Yuen Tze Lo (; January 31, 1920 – May 10, 2002) was a Chinese American electrical engineer and academician. He was a professor emeritus at the Department of Electrical and Computer Engineering at University of Illinois at Urbana–Champaign. He is best known for his contributions to the theory and design of antennas. He is the editor of the textbook series, Antenna Handbook.

The Yuen T. Lo Outstanding Research Award at University of Illinois at Urbana–Champaign is named after him.

Biography
Lo was born on January 31, 1920, in Hankou, Republic of China. He received his bachelor's degree in electrical engineering from National Southwestern Associated University in 1942. Between 1946 and 1948, he worked at the National Tsing Hua University in Kunming as an instructor; he worked briefly at the Yenching University as well. He obtained his M.S. and PhD degrees in electrical engineering from University of Illinois at Urbana in 1949 and 1952, respectively.

Between 1952 and 1956, Lo worked at Channel Master Corporation at Ellenville, New York, as an engineer. In 1956, Lo joined University of Illinois at Urbana–Champaign as faculty member, conducting research at the Antenna Laboratory. Lo stayed as faculty member at University of Illinois until his retirement in 1990. He was also the director of the Electromagnetics Lab from 1982 to 1990.

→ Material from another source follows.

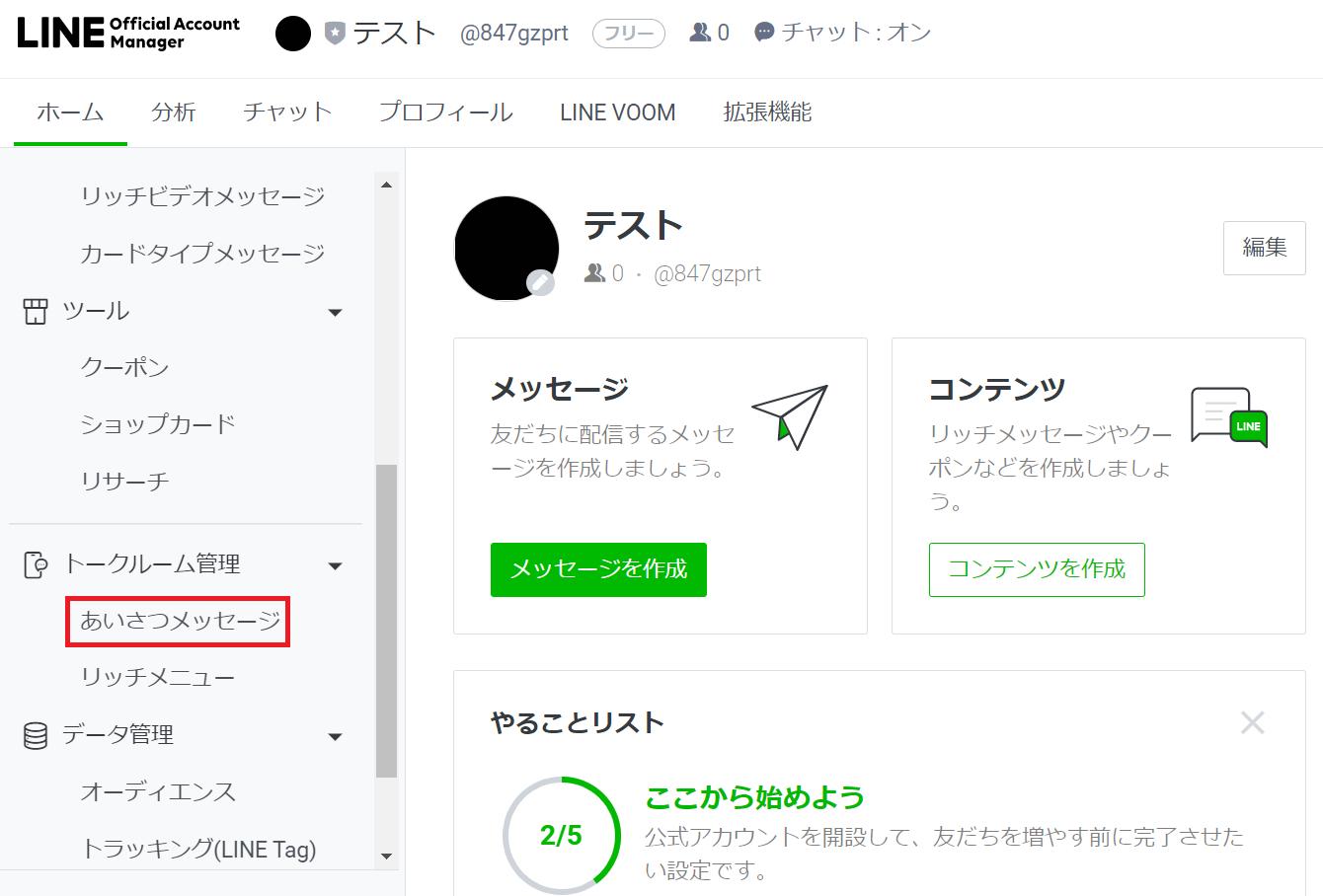
Task: Click the チャット：オン chat status
Action: click(x=842, y=33)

Lo had served as a distinguished lecturer in microstrip antenna theory. In 1986, Lo was elected to the National Academy of Engineering, "for inventions and innovative ideas which have advanced significantly the theory and design of antennas and arrays." In 1996, he received IEEE Antennas & Propagation Society's Distinguished Achievement Award for "fundamental contributions to the theory of antenna arrays."

Lo was married to Sara de Mundo and had two children. He died on May 10, 2002.

Research
Lo's research interests included antenna theory, design and applications. He is regarded as the inventor of the broadband television-receiving antenna. In 1959, he designed the University of Illinois's radio telescope, Vermilion Observatory Radio Telescope; the structure was considered to be the largest antenna of the world at that time, prior to the completion of Arecibo Telescope. In the late 1970s, he introduced the cavity-model theory for microstrip-patch antennas. His research work and expertise also involved other microwave structures such as microwave resonators and artificial materials.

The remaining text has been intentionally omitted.